- _Texte fourni_
□ □ □ □ □

Il résulte de l’enquête que le numéro 78 1069343 est inséré dans les téléphones de tous les trois qui disent n’avoir rien compris à cela
Tous originaires de Taïba Niassène, les prévenus partageaient la même chambre à Gueule Tapée (Dakar). Interrogés sur les faits qui leur valent leur comparution, les prévenus ont tout nié. Toutefois, ils reconnaissent être les propriétaires des téléphones saisis. Mais, ils disent ne pas pouvoir justifier les puces insérées dans leurs téléphones. D’ailleurs, ils disent n’avoir rien compris au fait que le numéro 78 106 9343 soit commun à tous leurs téléphones.
Kéba Niass déclare que le portable dont ils se servaient appartenait à son frère, Sidy Mouhamed Niass qui est présentement en détention à la prison de Rebeuss. Néanmoins, il reconnaît avoir partagé sa chambre avec ses amis, mais rejette toute implication avec cette affaire d’arnaque. «Je me suis installé à Dakar depuis 2017. Quand Cheikh Ibrahima Niass, Cheikhou Khady Niass me sollicitaient pour partager ma chambre, j’ai, dans un premier temps, refusé. Mais à force de me mettre la pression, j’ai fini par les héberger. Toutefois, je les avais mis en garde contre leurs mauvaises pratiques», se blanchit l’étudiant qui déclare avoir été au courant des agissements de ses amis.
S’agissant de ses co-prévenus, ils ont tous réfuté les faits d’escroquerie. Selon eux, ils ne sont en rien mêlés dans cette affaire.
Aminata Barka Diagne, victime : «ma fille a effectué plusieurs dépôts dans divers points orange money au profit de l’arnaqueur. J’ai découvert que 2 000 000 de francs ont été déjà envoyés»

□ □ □ □ □

- _Données fournies_
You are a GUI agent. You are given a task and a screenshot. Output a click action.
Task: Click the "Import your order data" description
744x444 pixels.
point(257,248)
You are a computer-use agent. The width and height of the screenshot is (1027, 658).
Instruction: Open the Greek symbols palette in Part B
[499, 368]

□ □ □ □ □

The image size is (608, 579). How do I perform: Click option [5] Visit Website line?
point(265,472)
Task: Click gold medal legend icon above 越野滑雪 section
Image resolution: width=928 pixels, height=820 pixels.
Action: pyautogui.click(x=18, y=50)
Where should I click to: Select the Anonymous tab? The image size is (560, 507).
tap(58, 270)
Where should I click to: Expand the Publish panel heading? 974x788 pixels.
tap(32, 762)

□ □ □ □ □

- _Consignes_
(1) D'après le texte fourni, dans quel quartier les prévenus partageaient-ils une chambre ?
(2) Traduisez en anglais cette phrase du texte fourni : « Toutefois, ils reconnaissent être les propriétaires des téléphones saisis. »
(3) Poursuivez, s'il vous plaît, le texte fourni sur cette affaire d'escroquerie à partir de ses derniers mots.
Les entrées ne sont pas utiles ici.

- _Réponses par numéro_
(1) À Gueule Tapée, à Dakar.

(2) However, they acknowledge being the owners of the seized phones.

(3)
Deux victimes, en l’occurrence Aminata Barka Diagne et Fatou Sy, se sont également présentées à la barre. Selon la première nommée, c’est le 19 octobre dernier, vers les coups de 15 heures que sa fille de 14 ans l’a appelée pour l’informer qu’un individu se présentant comme un agent de la Sonatel a appelé pour savoir sa position. «Sachant que l’enfant était seule à la maison, il lui a demandé son numéro de téléphone personnel pour ensuite le rappeler en simulant une conversation avec moi. Sur ce, il a dit à la fille de se rendre dans ma chambre, à ma demande, pour m’envoyer de l’argent qui s’y trouve à un numéro qu’il lui a donné.
Ne se doutant de rien, le petite a effectué plusieurs dépôts dans divers points orange money au profit de l’arnaqueur. C’est à mon retour que j’ai découvert que la somme de 2 000 000 francs a été déjà envoyée!», raconte la victime. Non sans préciser que cette somme était destinée à l’approvisionnement de la pharmacie dans laquelle elle officie.
Fatou Sy, pour sa part, affirme avoir été escroquée de la somme de 1 300 090 francs.
À en croire le conseil de la Sonatel qui s’est aussi constituée partie civile, le préjudice causé est énorme et l’appréciation n’est pas exhaustive. Ainsi, la société réclame 50 000 000 pour combler le préjudice moral et matériel que les mis en cause leur ont fait subir. Il a aussi demandé au tribunal de les condamner à une lourde peine aux fins de dissuader ceux qui comptent les imiter.
À titre de dommages et intérêts, les parties civiles réclament le remboursement des sommes d’argent soutirées.
Outre les préjudices causés aux victimes, le procureur Ousmane Ndiaye déplore la manière dont les prévenus ternissent le nom ‘’Niass’’. Selon lui, à cause de ces arnaqueurs, personne ne fait plus confiance à ceux qui portent ce nom. Ainsi, il a requis la peine de trois ans de prison ferme qui, selon lui, va enrayer ce fléau.
Lors des plaidoiries, les conseils de la défense ont tenté de laver à grande eau les mis en cause. Car, plaident-ils, leurs clients ont déclaré n’avoir jamais reçu de transfert d’argent. À cet effet, ils ont demandé au tribunal de les relaxer au bénéfice du doute.
Les débats clos, l’affaire est mise en délibéré au 17 février prochain.